Overall, these studies show the relevant function of the activation of the kinase ERK 1/2, calcium and cyclic AMP in the progression of prostate cancer. Although the modulation of these signaling pathways by factors secreted by bone cells has not been previously described, some studies have demonstrated the ability of resident bone cells to modulate the activity of tumor cells in metastatic niches. It has been observed that osteocytes mechanically stimulated by increased pressure caused by metastatic tumors induce growth and invasiveness of prostate tumors through the secretion of chemokine (C-C) ligand 5 (CCL5)31. Interestingly, the stimulation of cells of different types of cancer by CCL5 is able to increase the invasive and migratory capacity of tumor cells through mechanisms dependent on the intracellular mobilization of calcium32 or activation of the ERK kinase33,34. These observations suggest that CCL5 or other similar factors of the secret of bone cells could be responsible for the changes in signaling pathways of tumor cells that we have observed in the present study. On the other hand, previous publications have also demonstrated the key role of bone cells in promoting the activation of tumor cells and favoring metastatic processes based on direct bone cell-tumor cell contact through the activation of the Notch-Jagged signaling pathway 35. Factors secreted by bone cells may mediate initial metastatic tumor recruitment and growth processes, where there is no direct contact between the tumor and the bone cells, while signaling pathways such as Notch-Jagged may regulate the interactions of the tumor. tumor in more advanced metastatic phases (in which the tumor does come into direct contact with bone cells).

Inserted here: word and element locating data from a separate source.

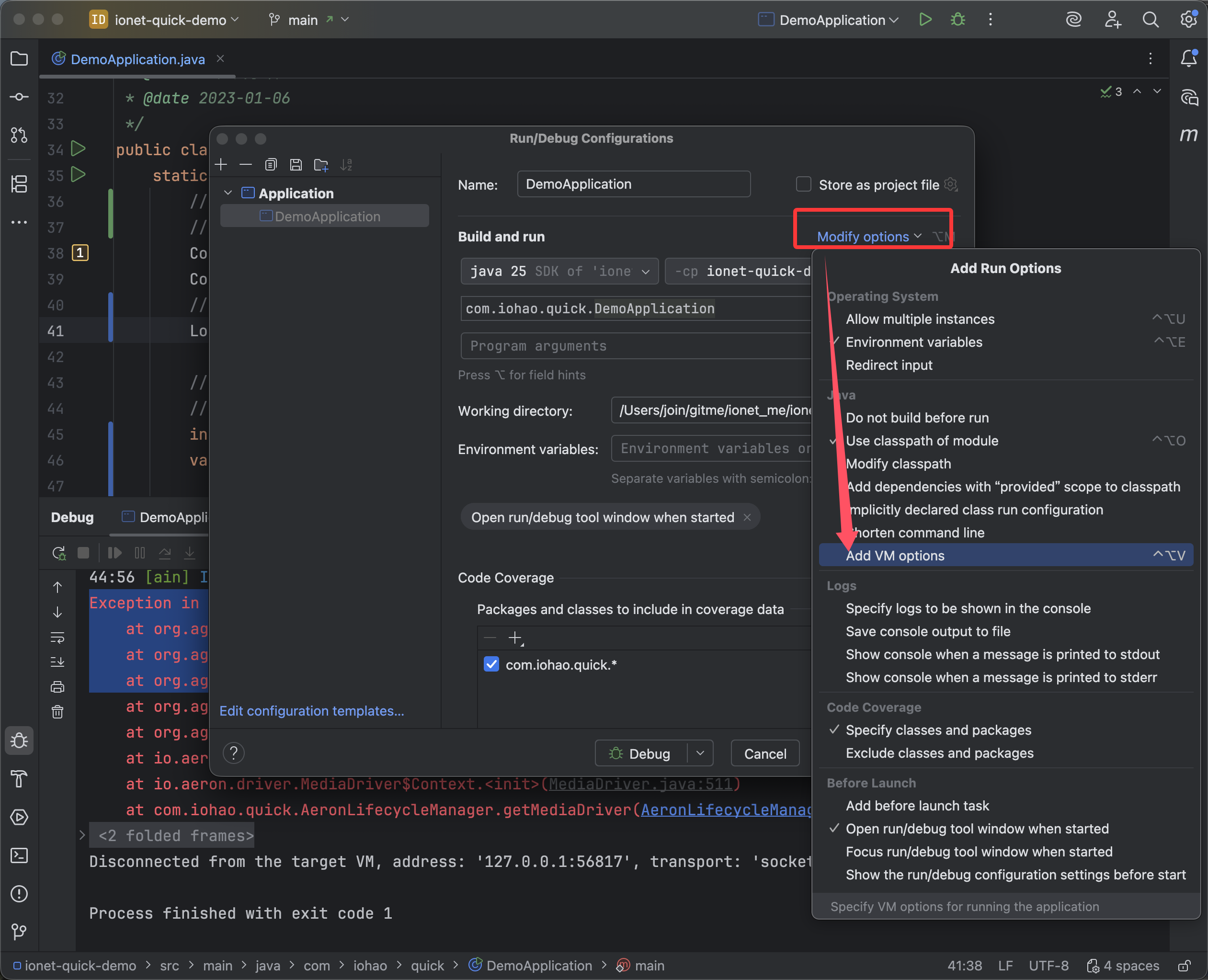Open the java 25 SDK dropdown
Image resolution: width=1208 pixels, height=980 pixels.
point(559,272)
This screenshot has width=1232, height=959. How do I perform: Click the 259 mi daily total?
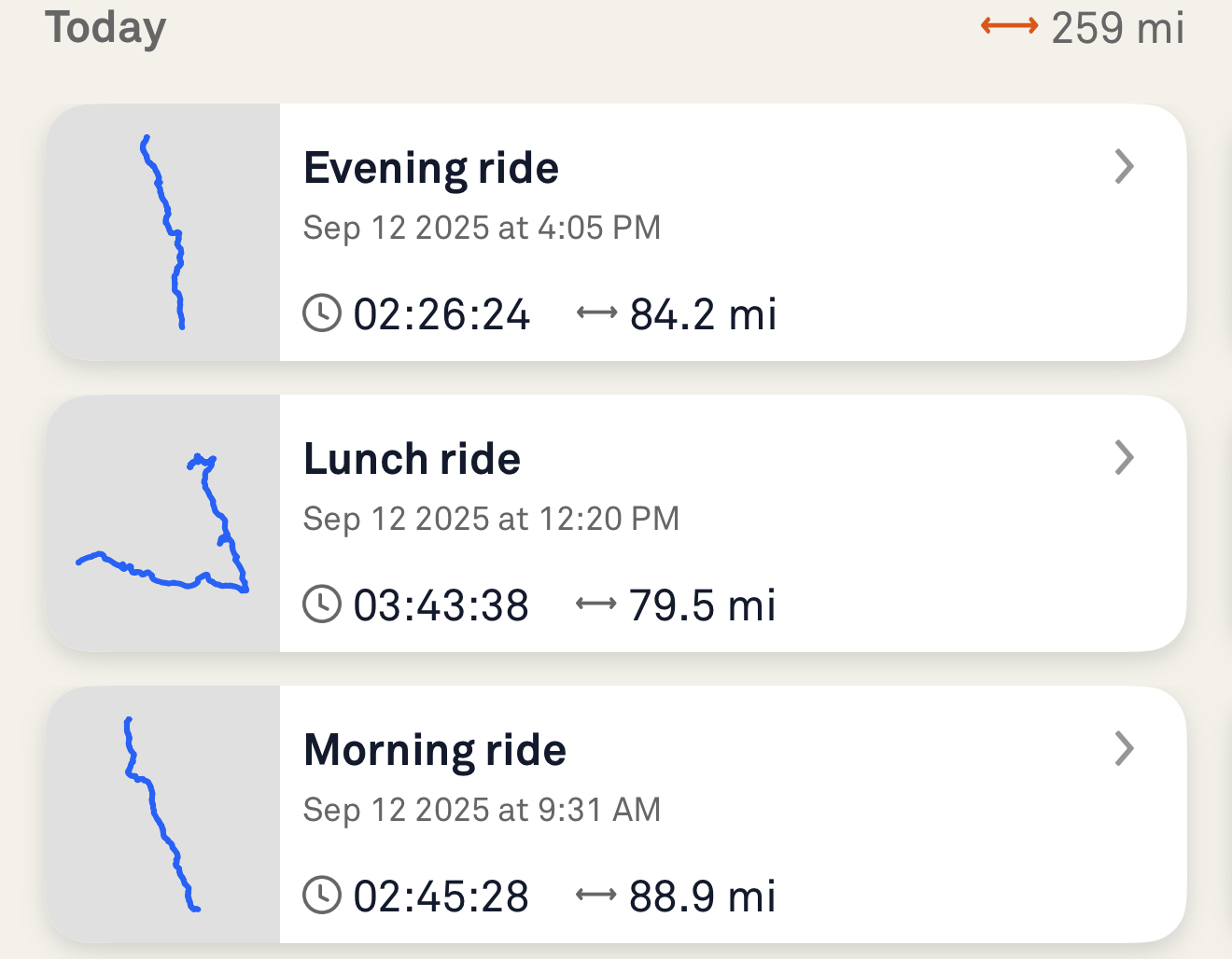coord(1117,28)
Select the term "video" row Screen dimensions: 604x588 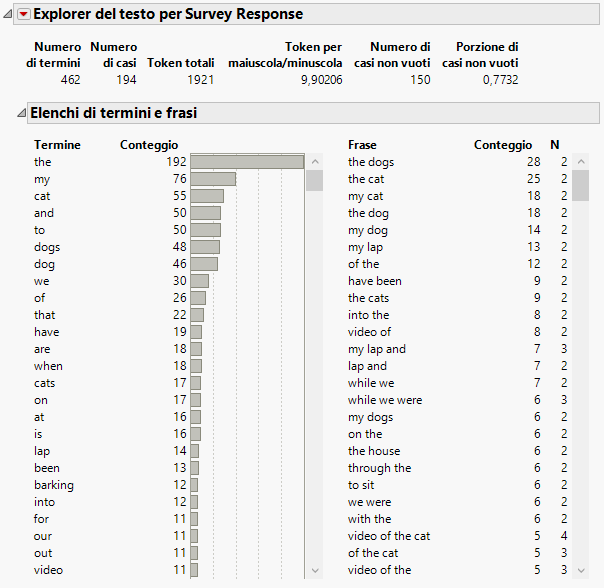pos(47,570)
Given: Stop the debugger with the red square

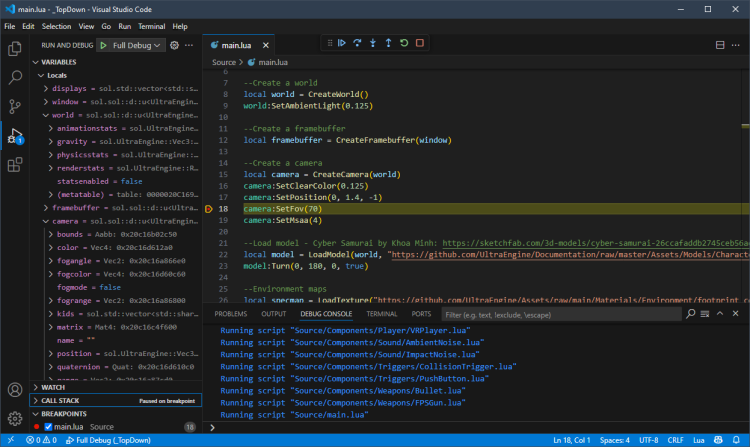Looking at the screenshot, I should pyautogui.click(x=420, y=43).
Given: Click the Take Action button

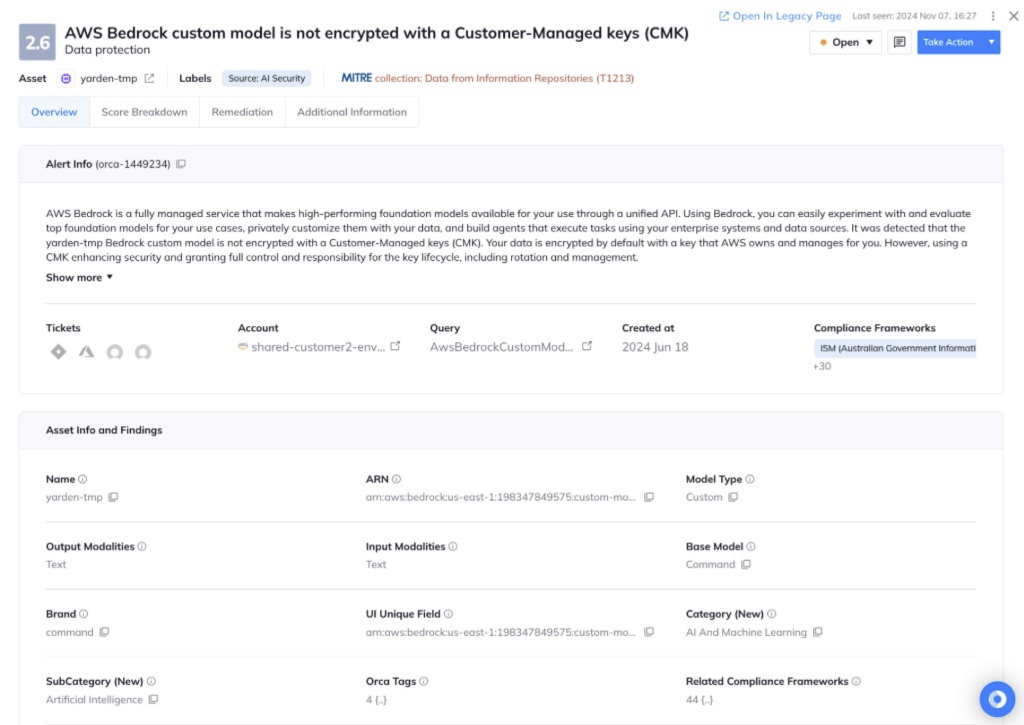Looking at the screenshot, I should [947, 42].
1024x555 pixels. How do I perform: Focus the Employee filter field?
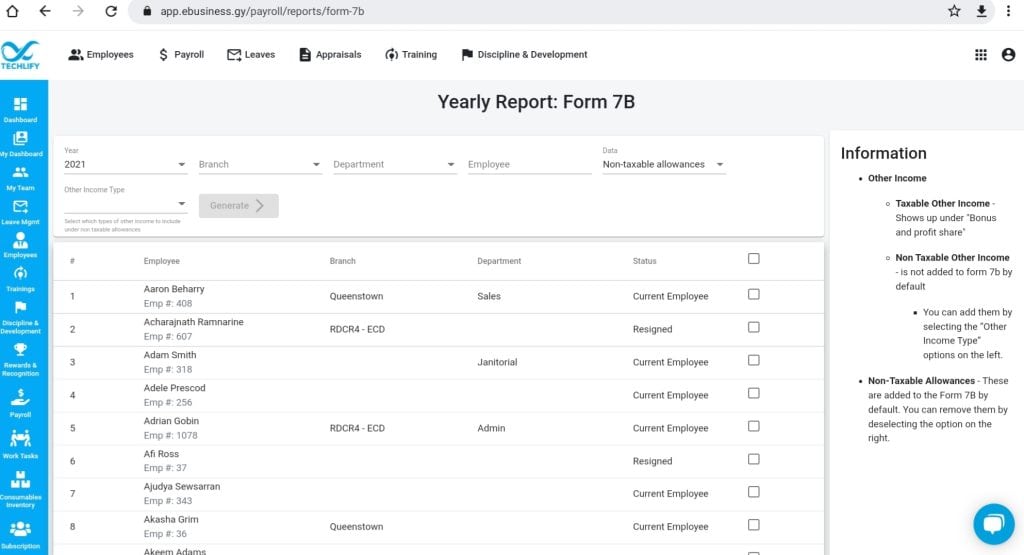click(529, 165)
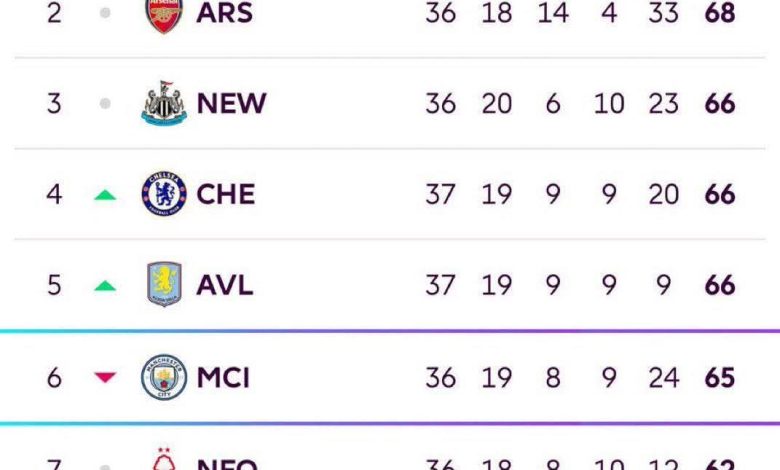
Task: Click the Chelsea club crest
Action: [163, 194]
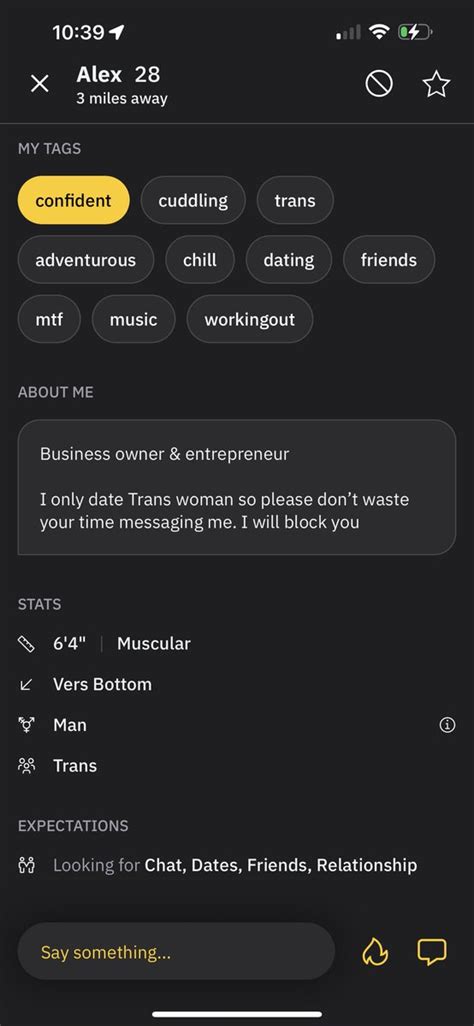Tap the About Me text box
Viewport: 474px width, 1026px height.
click(x=236, y=487)
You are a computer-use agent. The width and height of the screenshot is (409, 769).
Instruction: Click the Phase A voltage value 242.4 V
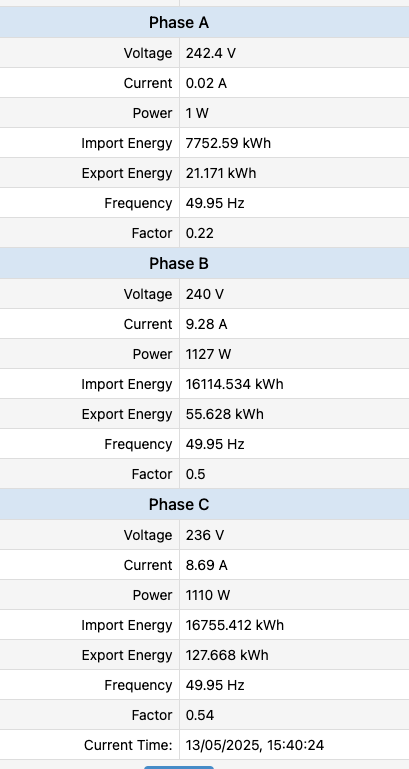(210, 53)
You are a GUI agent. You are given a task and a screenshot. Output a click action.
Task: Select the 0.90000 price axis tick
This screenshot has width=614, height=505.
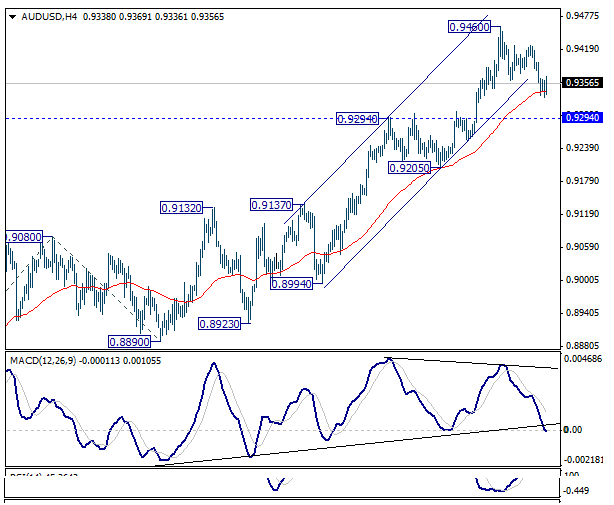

Based on these investigations and our results, we propose that osteoblastic and osteocytic cells regulate the proliferation and activation of molecular mediators of tumor progression in metastatic prostate cancer cells by the secretion of soluble factors. We also suggest that the modulation of calcium intracellular mediators, cyclic AMP and ERK 1/2 by factors secreted by bone cells could be key in the establishment of bone metastases by prostate tumor cells.
Conflict of interest: The authors declare no conflict of interest.
Funding support: This work was carried out thanks to projects of the Health Institute Carlos III (PI12 / 02390) and CEU San Pablo-Santander (USP-BS-PPC 11/2012, USPB-BS-APP-2/2016 and MERMERG-2).